Are you ready for some rhythm? Check out the Afro-Brazilian Festival in Carver Gym D on Saturday, May 31. The event will be hosted by the WWU Capoeira Club with support from the department of theatre and dance and will include classes in capoeira, samba and West African dance.
The festival is free for students, $5 for community members and $10 for the festival and the dinner that will follow it. Lunch will be provided and the dinner at the end of the night will include authentic Brazilian food.
WWU Capoeira Club president Lindsey Gard said there will be lessons in all three forms of dance.
“Everyone’s welcome, whether you’ve done it before or haven’t even heard of it,” said Gard.
Gym D will be jumping with dancers from 9:30 a.m. to 6 p.m.

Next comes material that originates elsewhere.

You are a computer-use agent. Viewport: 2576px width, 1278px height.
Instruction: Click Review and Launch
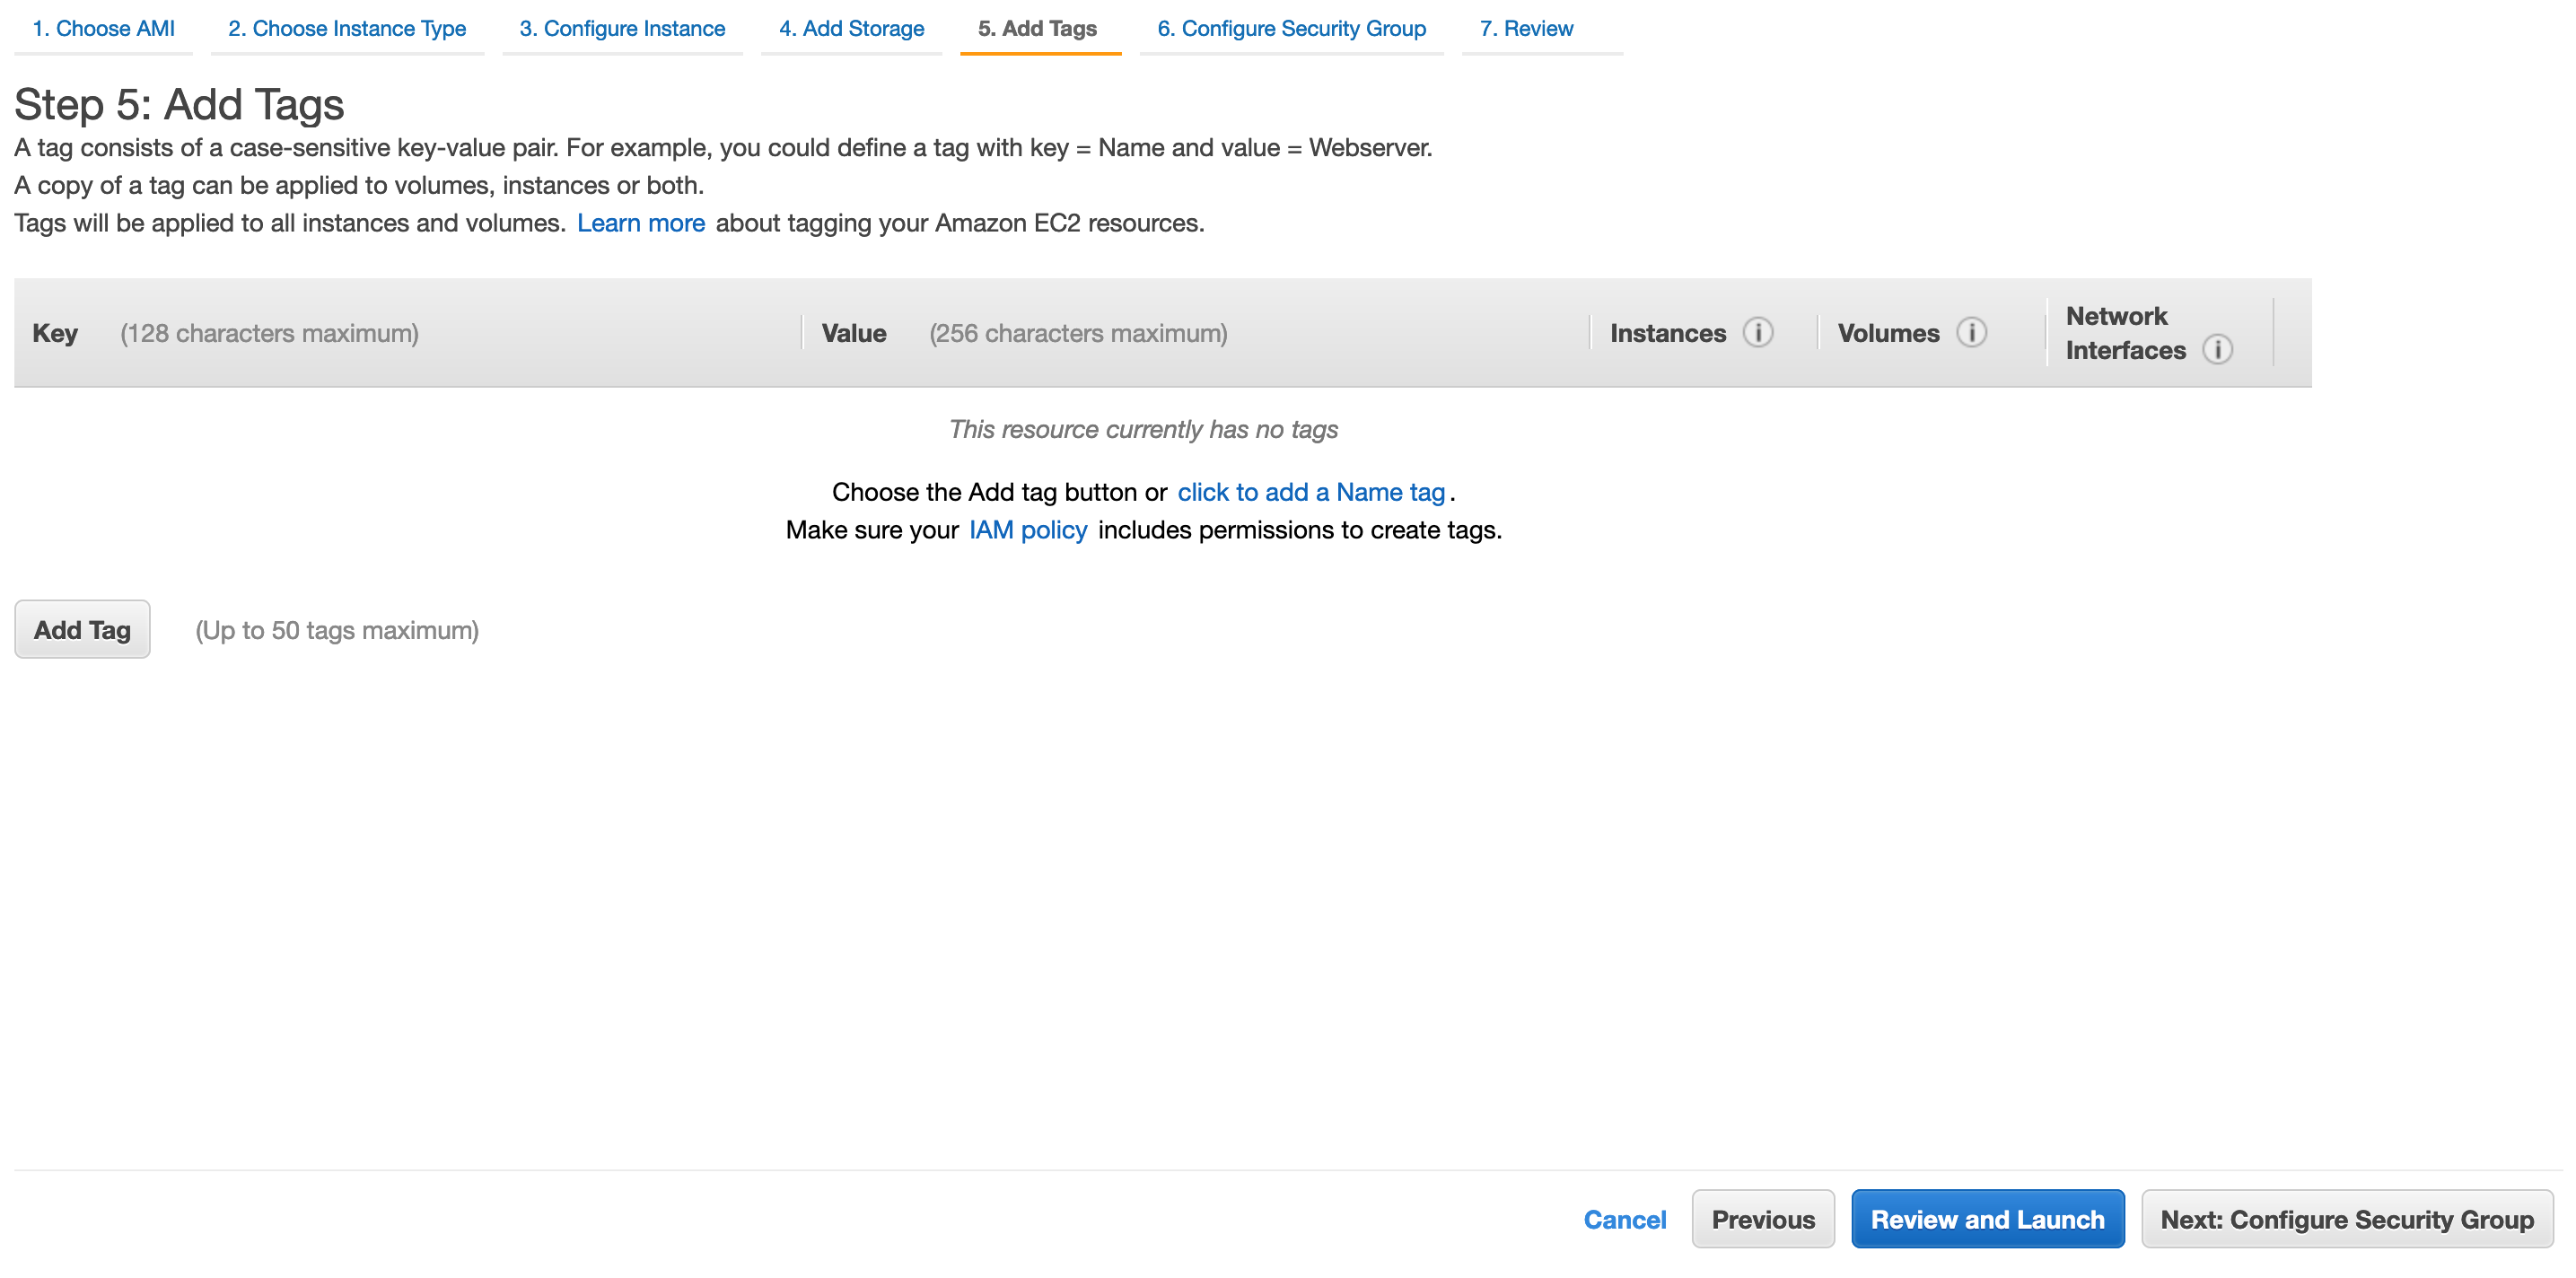click(x=1987, y=1219)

Capoeira is an Afro-Brazilian martial art dance form. Its origins are in Africa, but it traveled to Brazil with slaves carried by the Spanish. The dance, which involves a lot of combat-inspired moves, was used by those enslaved people to practice surreptitiously practice fighting, while overseers thought they were dancing.
“There’s so much history and culture, it’s really rich. Capoeira isn’t just movement, it’s the community and the music,” Gard said.
Mestre Silvinho, who teaches Western’s Capoeira Club and is also a leader of the International Angola Capoeira Foundation, will be leading the capoeira portion of the day. Silvinho has been teaching in the Seattle area since 2004 and before that he taught capoeira and Afro-Brazilian music to homeless youth in his native Brazil.
Gard said that many of the people who attended the event a year ago were capoeira enthusiasts who sought out the opportunity to have a class with Mestre Silvinho, but she said new people would be able to jump in and learn along the way.
Samba will suit beginners as well, with easy moves for everyone, whether you can swing your hips or not.
Manimou Camara will teach the West African dance. Originally from Guinea, Camara now teaches in Seattle. He has been a part of some of the most renowned West African dance companies in the world, primarily as a percussionist and is now the artist in residence at Seattle Public Schools, teaching classes all over the state.
Gard said that this event provides a unique window to a culture through a slightly more exciting avenue than a textbook.
“Everyone is welcome to engage in unique cultural practices first-hand by singing, dancing, and eating together,” Gard said. “So much of the time in academia, it examines cultural practices from a distance, and students are not able to connect with the material through the lens in which they view it.”